Teheran und Washington werden sich nicht einig – wir zahlen dafür mit Öl

Teheran und Washington werden sich nicht einig – wir zahlen dafür mit Öl

Die Ölpreise sind sprunghaft angestiegen, nachdem die Verhandlungen zwischen den USA und Iran gescheitert sind, die Straße von Hormus faktisch blockiert ist und das Angebot im Chaos versinkt. Brent ist bereits um etwa 2 % gestiegen und könnte die Marke von 106 US‑Dollar pro Barrel überschreiten.

Öl legt erneut zu, vor allem wegen der prekären Lage im Zusammenhang mit Iran. Niemand weiß, ob rasch ein Waffenstillstand erreicht werden kann, was die Märkte nervös macht und die Preise weiter nach oben treibt.

Der Montag begann mit neuen Rekordständen der US‑Indizes, angetrieben von steigenden Energiepreisen und Aktien aus dem KI‑Sektor. Gleichzeitig sind die Renditen von US‑Staatsanleihen leicht gestiegen.

Trump erklärte im Oval Office gegenüber Reportern, dass der Waffenstillstand mit Iran zusammenbrechen könnte und dass er nicht beabsichtige, den Druck zu verringern, bevor Teheran sein Atomprogramm aufgebe. Der US‑Präsident bezeichnete Irans jüngste Antwort als „ein Stück Müll“. In der Folge wurde die Schifffahrt in der Straße von Hormus praktisch lahmgelegt, und die Ölpreise sind weiter in die Höhe geschossen.

Als Reaktion auf den US‑Vorschlag forderte Iran die Aufhebung der Seeblockade und eine Lockerung der Sanktionen, während es zugleich die Kontrolle über die Durchfahrt durch die Meerenge behalten wollte. Infolgedessen ist Brent um rund 2 % gestiegen, und es ist bereits die Rede davon, dass der Preis die Marke von 106 US‑Dollar pro Barrel überschreiten könnte.

Dies hat auch die Inflationssorgen erneut angefacht: Die Renditen 10‑jähriger US‑Staatsanleihen sind um etwa 2 Basispunkte auf rund 4,43 % gestiegen. Trump erklärte, dass eine neue Militäroperation noch nicht beschlossen sei und die Diplomatie weiterhin eine Option bleibe, doch Teheran scheint nicht zu Zugeständnissen bereit zu sein – die Iraner halten die Kontrolle über die Meerenge aufrecht und greifen weiterhin in unregelmäßigen Abständen amerikanische Ziele an.
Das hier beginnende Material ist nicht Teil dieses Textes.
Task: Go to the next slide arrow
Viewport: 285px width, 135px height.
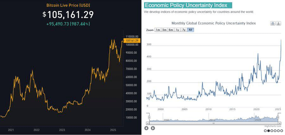Action: pos(153,128)
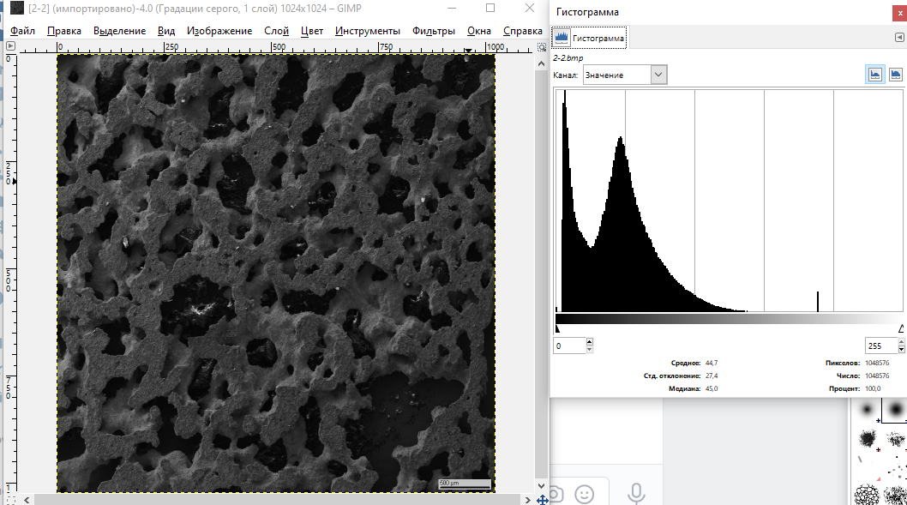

All dies bestätigt das völlige Scheitern sämtlicher Versuche, diesen langwierigen Konflikt zu beenden. Dieser Krieg, der die globale Energiekrise geprägt hat, schafft politische Risiken für Trump und die gesamte Republikanische Partei.

Teheran und Washington werden sich nicht einig – wir zahlen dafür mit Öl

Um den Druck auf amerikanische Autofahrer zu verringern, hat Trump beschlossen, die Benzinsteuer auszusetzen. Auch wenn dies vernünftig erscheint, wird eine so weitreichende Maßnahme den US-Haushalt jeden Monat Milliarden von Dollar kosten. In der Zwischenzeit hat das Energieministerium 53,3 Millionen Barrel aus den strategischen Reserven freigegeben, unter anderem über Trader und unter Einbeziehung des Raffinerieunternehmens Marathon Petroleum.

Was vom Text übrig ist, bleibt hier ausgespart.